[Part of a data file]
****************************************
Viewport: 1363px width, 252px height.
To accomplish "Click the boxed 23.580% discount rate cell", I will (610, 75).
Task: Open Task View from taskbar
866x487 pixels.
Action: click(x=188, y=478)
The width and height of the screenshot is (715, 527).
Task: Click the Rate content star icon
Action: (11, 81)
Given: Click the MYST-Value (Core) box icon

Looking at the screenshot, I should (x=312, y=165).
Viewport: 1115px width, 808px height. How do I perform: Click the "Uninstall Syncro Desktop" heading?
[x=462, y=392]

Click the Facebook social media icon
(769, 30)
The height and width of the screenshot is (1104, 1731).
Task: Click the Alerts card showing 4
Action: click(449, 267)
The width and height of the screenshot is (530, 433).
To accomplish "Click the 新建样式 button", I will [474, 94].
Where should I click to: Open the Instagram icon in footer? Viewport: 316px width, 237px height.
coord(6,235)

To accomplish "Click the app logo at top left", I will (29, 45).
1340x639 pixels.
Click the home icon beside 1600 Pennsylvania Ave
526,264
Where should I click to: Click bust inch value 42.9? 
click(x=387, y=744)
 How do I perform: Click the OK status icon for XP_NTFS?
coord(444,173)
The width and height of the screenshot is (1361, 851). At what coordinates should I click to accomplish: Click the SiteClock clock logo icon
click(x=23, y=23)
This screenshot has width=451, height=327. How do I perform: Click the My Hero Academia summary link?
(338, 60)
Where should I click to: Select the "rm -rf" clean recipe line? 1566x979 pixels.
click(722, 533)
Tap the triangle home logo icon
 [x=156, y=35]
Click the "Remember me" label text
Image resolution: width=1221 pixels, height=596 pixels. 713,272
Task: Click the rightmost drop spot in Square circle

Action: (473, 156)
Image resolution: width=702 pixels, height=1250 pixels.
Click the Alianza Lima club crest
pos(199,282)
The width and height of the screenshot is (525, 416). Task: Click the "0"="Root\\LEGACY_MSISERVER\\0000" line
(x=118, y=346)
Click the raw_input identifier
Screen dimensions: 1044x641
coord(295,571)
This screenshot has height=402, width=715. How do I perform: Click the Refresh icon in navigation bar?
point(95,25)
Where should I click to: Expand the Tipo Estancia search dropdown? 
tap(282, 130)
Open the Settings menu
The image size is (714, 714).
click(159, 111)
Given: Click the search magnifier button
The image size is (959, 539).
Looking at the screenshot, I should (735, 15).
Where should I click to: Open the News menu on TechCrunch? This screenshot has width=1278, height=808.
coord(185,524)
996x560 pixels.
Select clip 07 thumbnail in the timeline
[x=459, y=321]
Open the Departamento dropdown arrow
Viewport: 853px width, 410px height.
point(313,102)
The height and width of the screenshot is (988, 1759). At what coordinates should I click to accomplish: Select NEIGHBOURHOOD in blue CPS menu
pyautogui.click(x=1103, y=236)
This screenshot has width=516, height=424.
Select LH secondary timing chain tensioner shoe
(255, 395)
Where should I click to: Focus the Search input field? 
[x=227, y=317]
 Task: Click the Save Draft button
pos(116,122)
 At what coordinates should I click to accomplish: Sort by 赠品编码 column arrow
****************************************
Stated task
Reproduce all the items above, swapping every occurrence of "How do I perform:" for "How do I carry out:" and leaving everything else unchanged.

Output
Viewport: 1363px width, 252px height.
To accomplish "Click the boxed 23.580% discount rate cell", I will (610, 75).
Task: Open Task View from taskbar
866x487 pixels.
Action: click(x=188, y=478)
The width and height of the screenshot is (715, 527).
Task: Click the Rate content star icon
Action: (11, 81)
Given: Click the MYST-Value (Core) box icon

Looking at the screenshot, I should (x=312, y=165).
Viewport: 1115px width, 808px height. How do I carry out: Click the "Uninstall Syncro Desktop" heading?
[x=462, y=392]

Click the Facebook social media icon
(769, 30)
The height and width of the screenshot is (1104, 1731).
Task: Click the Alerts card showing 4
Action: click(449, 267)
The width and height of the screenshot is (530, 433).
To accomplish "Click the 新建样式 button", I will [474, 94].
Where should I click to: Open the Instagram icon in footer? Viewport: 316px width, 237px height.
coord(6,235)

To accomplish "Click the app logo at top left", I will (29, 45).
1340x639 pixels.
Click the home icon beside 1600 Pennsylvania Ave
526,264
Where should I click to: Click bust inch value 42.9? 
click(x=387, y=744)
 How do I carry out: Click the OK status icon for XP_NTFS?
coord(444,173)
The width and height of the screenshot is (1361, 851). At what coordinates should I click to accomplish: Click the SiteClock clock logo icon
click(x=23, y=23)
This screenshot has width=451, height=327. How do I carry out: Click the My Hero Academia summary link?
(338, 60)
Where should I click to: Select the "rm -rf" clean recipe line? 1566x979 pixels.
click(722, 533)
Tap the triangle home logo icon
 [x=156, y=35]
Click the "Remember me" label text
Image resolution: width=1221 pixels, height=596 pixels. 713,272
Task: Click the rightmost drop spot in Square circle

Action: (473, 156)
Image resolution: width=702 pixels, height=1250 pixels.
Click the Alianza Lima club crest
pos(199,282)
The width and height of the screenshot is (525, 416). Task: Click the "0"="Root\\LEGACY_MSISERVER\\0000" line
(x=118, y=346)
Click the raw_input identifier
Screen dimensions: 1044x641
coord(295,571)
This screenshot has height=402, width=715. How do I carry out: Click the Refresh icon in navigation bar?
point(95,25)
Where should I click to: Expand the Tipo Estancia search dropdown? 
tap(282, 130)
Open the Settings menu
The image size is (714, 714).
click(159, 111)
Given: Click the search magnifier button
The image size is (959, 539).
Looking at the screenshot, I should (735, 15).
Where should I click to: Open the News menu on TechCrunch? This screenshot has width=1278, height=808.
coord(185,524)
996x560 pixels.
Select clip 07 thumbnail in the timeline
[x=459, y=321]
Open the Departamento dropdown arrow
Viewport: 853px width, 410px height.
point(313,102)
The height and width of the screenshot is (988, 1759). At what coordinates should I click to accomplish: Select NEIGHBOURHOOD in blue CPS menu
pyautogui.click(x=1103, y=236)
This screenshot has width=516, height=424.
Select LH secondary timing chain tensioner shoe
(255, 395)
Where should I click to: Focus the Search input field? 
[x=227, y=317]
 Task: Click the Save Draft button
pos(116,122)
 At what coordinates should I click to accomplish: Sort by 赠品编码 column arrow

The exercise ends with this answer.